Saturday, 5 December 2015

27 Bacon Hole and Minchin Hole

 27. Bacon Hole and Minchin Hole (photo: Red Lady of Paviland) - 5 December 2015

Climate change is nothing new: several millennia ago the area now occupied by the Bristol Channel was a vast plain containing immense herds of game, which explains the variety of animal bones found in the limestone caves of peninsular Gower’s south coast.  The famous Red Lady of Paviland, which is the earliest human skeleton found in the British Isles, dates from that time before the sea swept in.

The entrances to Gower’s many bone caves are 20ft to 30ft above the present sea level at high tide.  Pennard cliffs, which were given to the National Trust in 1954, contain two of particular note that are designated Sites of Special Scientific Interest - Bacon Hole and Minchin Hole. 

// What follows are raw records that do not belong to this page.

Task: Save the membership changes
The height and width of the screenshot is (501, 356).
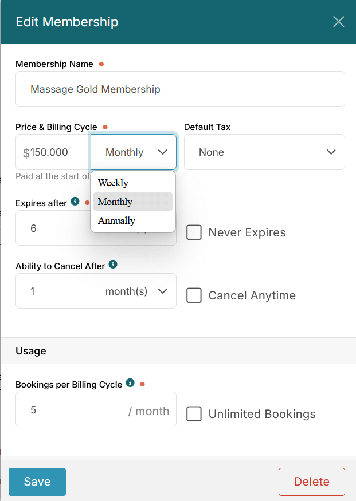Action: (37, 482)
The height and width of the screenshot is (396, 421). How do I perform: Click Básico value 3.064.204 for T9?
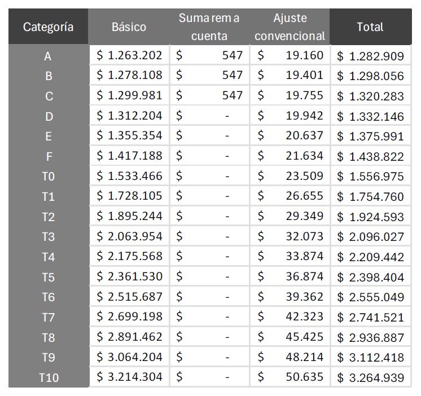click(x=129, y=357)
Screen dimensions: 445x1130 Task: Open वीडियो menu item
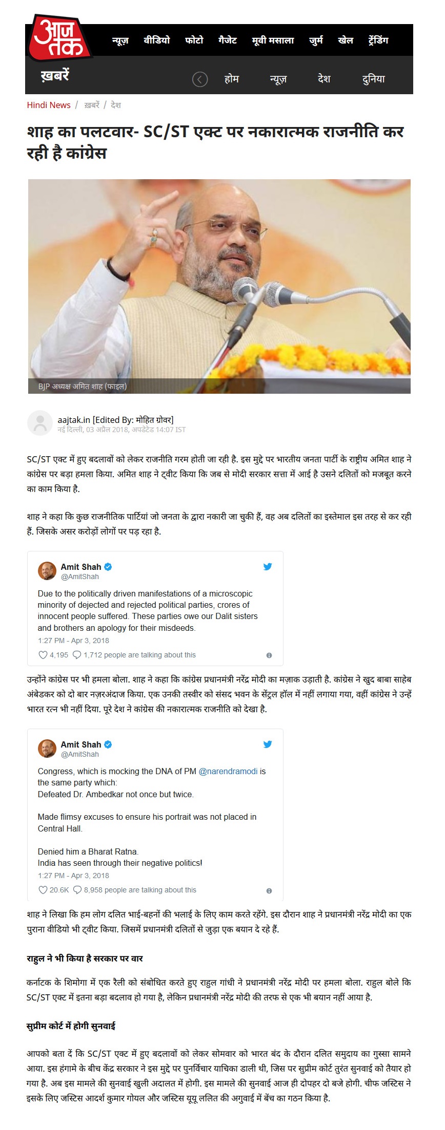[x=157, y=40]
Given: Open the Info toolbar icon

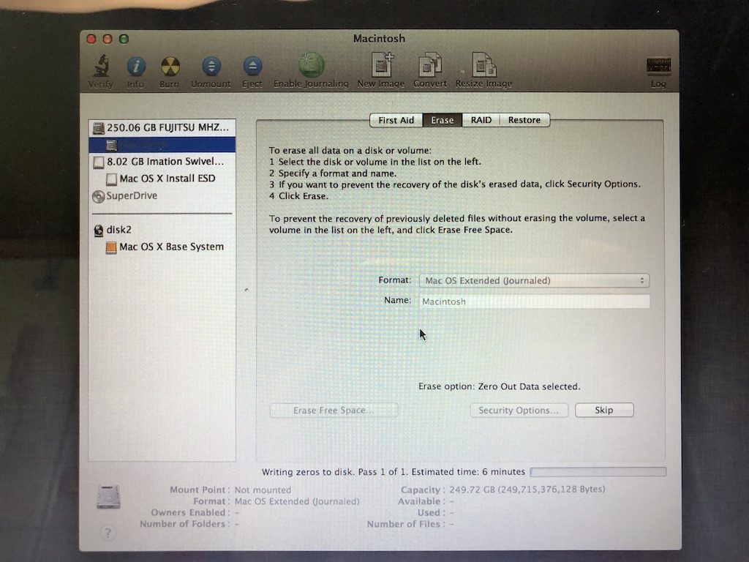Looking at the screenshot, I should click(x=135, y=67).
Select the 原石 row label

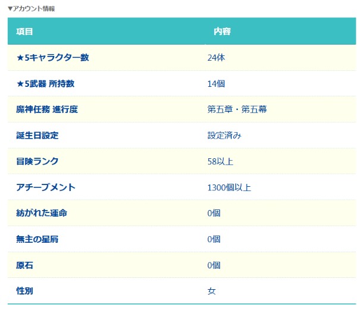(x=24, y=265)
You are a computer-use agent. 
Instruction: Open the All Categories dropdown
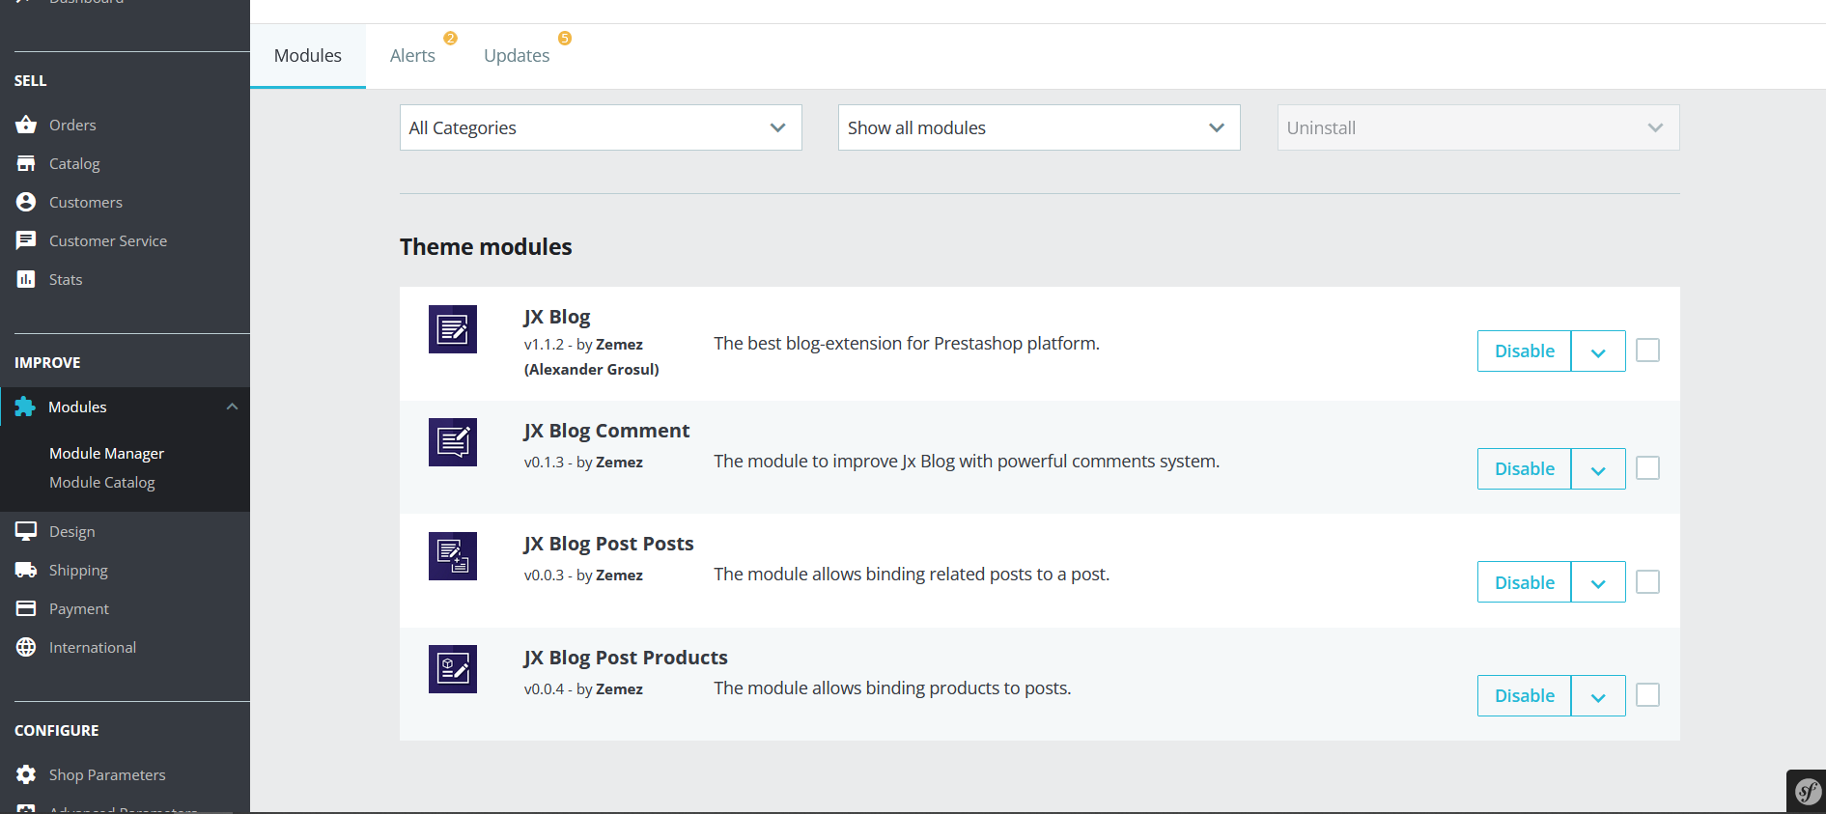click(x=600, y=127)
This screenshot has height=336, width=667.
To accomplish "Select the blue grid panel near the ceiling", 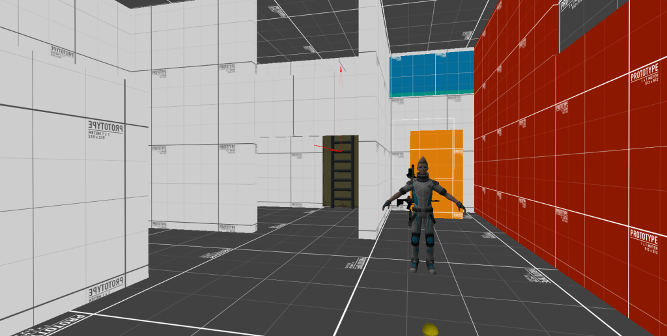I will (431, 74).
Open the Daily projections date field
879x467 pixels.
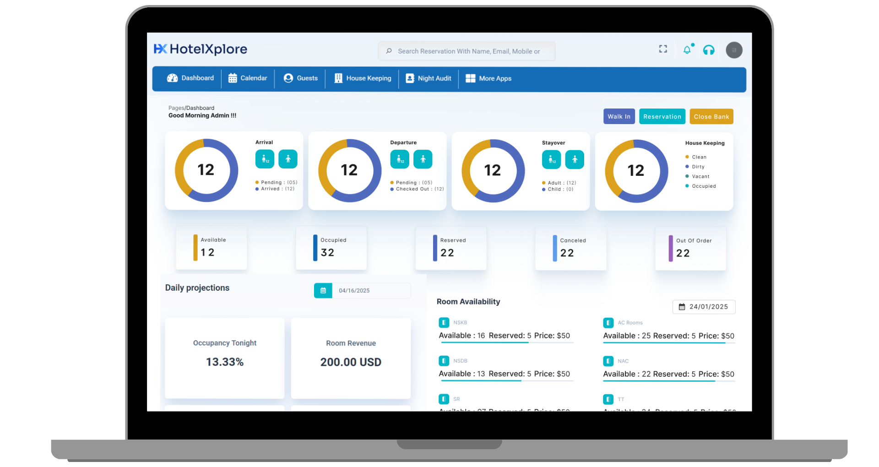click(x=371, y=290)
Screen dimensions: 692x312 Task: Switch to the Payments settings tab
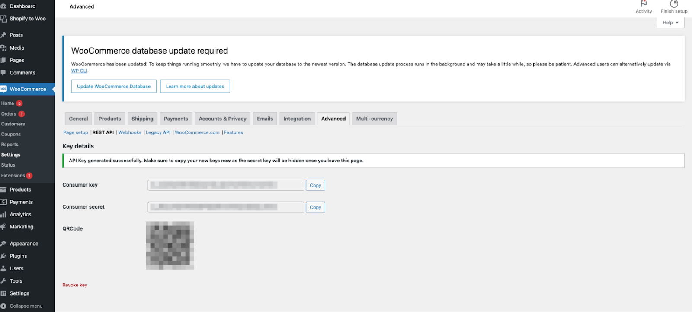pos(176,119)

Bacon Hole is just west of Hunts Bay and east of the National Trust car park, and can be approached from above.  Bones of giant ox, bison, reindeer, wolf and hyena have been found there, and been deposited in Swansea Museum and the National Museum of Wales.  The larger animals would not have got inside the cave, but their carcasses would have been dragged there by wolves and hyena.

In 1912 ten dark red horizontal and parallel bands at about one metre high were discovered on a cave wall and it was hoped this might be an example of early man’s cave drawing, as in the cave art in France and Spain.  Two experts were called in - Abbé Henri Breuil from Paris and William Sollas, Professor of Geology at the University of Oxford.  The markings seemed authentic, and an iron gate was placed just inside Bacon Hole to prevent damage to the markings.  When the two professors had visited, the conditions had been especially dry but over time the markings were seen to change shape, and it seemed that they were caused by the seepage of minerals within rather than by any human activity.  By 1914 much of the gate could be removed.  Such items as an Iron Age bowl and a Dark Age bronze brooch were recovered from Bacon Hole, whose name might be from a large stalactite near the entrance which resembles a flitch of bacon, or perhaps the name was suggested by the red ochre on the walls.  Over 300 pounds of bones have been recovered.

Nearby Minchin Hole (sometimes rendered Mitchin Hole) is Gower’s largest cave, and is best approached going from the car park straight down to Foxhole Bay, with a short scramble eastward over the rocks.  The cave floor of stalagmite and breccia slopes up steeply.  In the 1850s the first excavator was Colonel Edward Wood, who lived at Stouthall from 1842 until his death in 1876, along with the Scottish naturalist and palaeontologist Dr Hugh Falconer.  Subsequently there have been thorough post-war excavations which have yielded immense finds.  Bones of reindeer, wolf, hyena, bison and even lion bones have been found there, along with remains of soft-nosed rhinoceros.  Roman pottery has been recovered, 750 shards of pottery, and coins from Roman times spanning three centuries through to one from the time of Edward III, in over 100 tons of cave deposits that have been examined. 

Minchin Hole may have been occupied during the late third and the early fifth century, during Roman times and the Dark Ages, for traces of hearths indicate human occupation, along with the pottery and various utensils.
During the campaign for female enfranchisement, Miss Emily Phipps, headmistress of Swansea’s Municipal Girls’ School, spent the night of the 1911 census with some female companions in a cave in Pennard.  She reasoned that since women were denied the vote they should not be included in the census return.  We do not know precisely which cave was used, but for ease of access and comparative comfort one hopes that it was Bacon Hole where she stayed until daybreak.